Yasmina Reza évoque aussi le procès de Jonathann Daval, qui a assassiné sa femme, Alexia Fouillot, et est ensuite apparu dans les médias pendant des semaines, en pleurs, dans les bras des parents de la jeune fille qui le considéraient désormais comme un fils. Interrogé, il affirme que le meurtre est le résultat d'une dispute et puis qu'en réalité il n'en sait rien, que désormais tout lui est indifférent, qu'il se moque de la peine qui lui sera infligée.
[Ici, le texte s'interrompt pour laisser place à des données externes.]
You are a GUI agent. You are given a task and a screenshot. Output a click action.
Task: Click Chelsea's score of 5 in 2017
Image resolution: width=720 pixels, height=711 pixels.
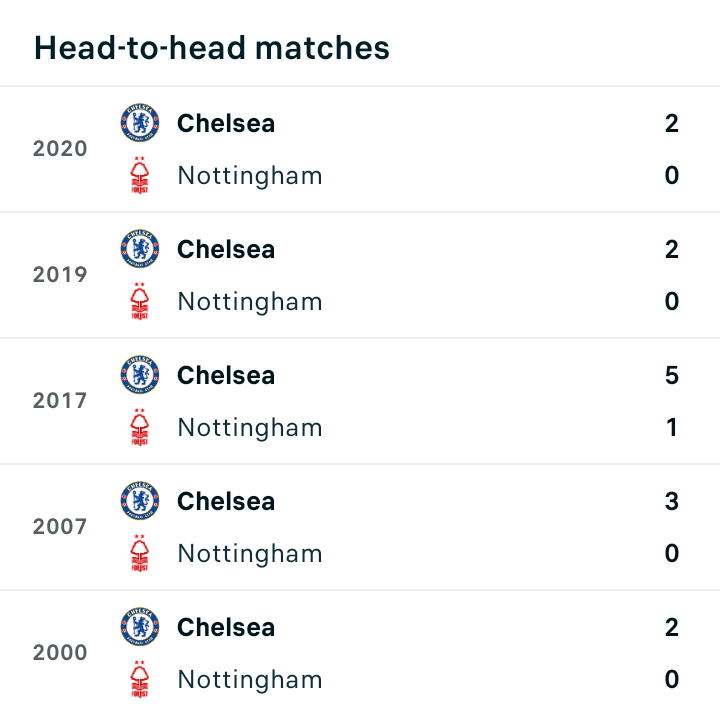pos(672,375)
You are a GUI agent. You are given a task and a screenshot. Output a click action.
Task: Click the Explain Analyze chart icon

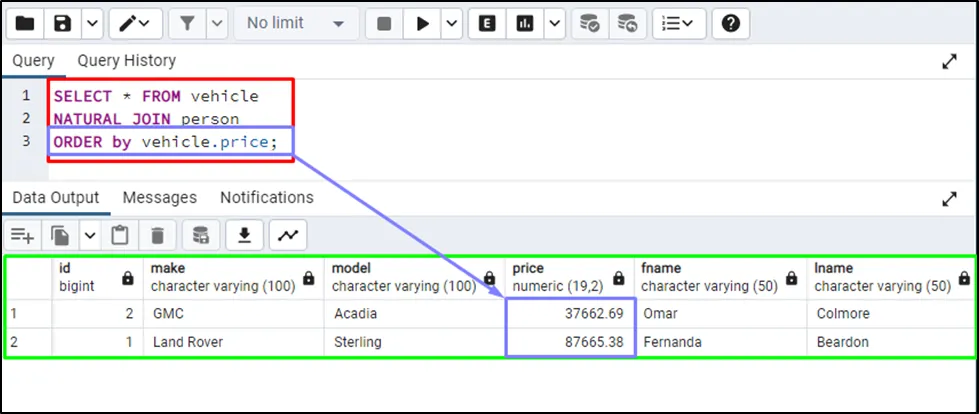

Et le procès pour viol de Tariq Ramadan, depuis renvoyé par la cour d'appel au tribunal correctionnel départemental. Sans compter ces audiences correctionnelles au cours desquelles les « violence domestique ordinaire ». Toute l’horreur, toute la misère du monde.

Petits éclats de vie

Le reste du livre se déroule principalement à Paris et à Venise, où l’auteur a un appartement. Venise, ses nuages, son soleil, sa mélancolie. Lumière blanche du zénith, orange du crépuscule, lumière noire de la nuit – si un tel oxymore pouvait jamais exister. Reza nous livre de rares fragments de son quotidien. Non pas des tranches, mais de petits éclats de vie. L’auteur n’aime pas se confier, répugne même à donner des interviews. Des personnages proches, soupçonnés au loin et puis tous ces gens qu’on ne voit qu’une ou deux fois dans sa vie. Certains, avec qui on a échangé quelques mots, d’autres avec qui on a entamé une conversation d’autant plus personnelle qu’on ne les reverra jamais, et ces atomes de la foule qu’on a croisés en silence, les prenant un instant pour d’autres, perdus de vue depuis longtemps.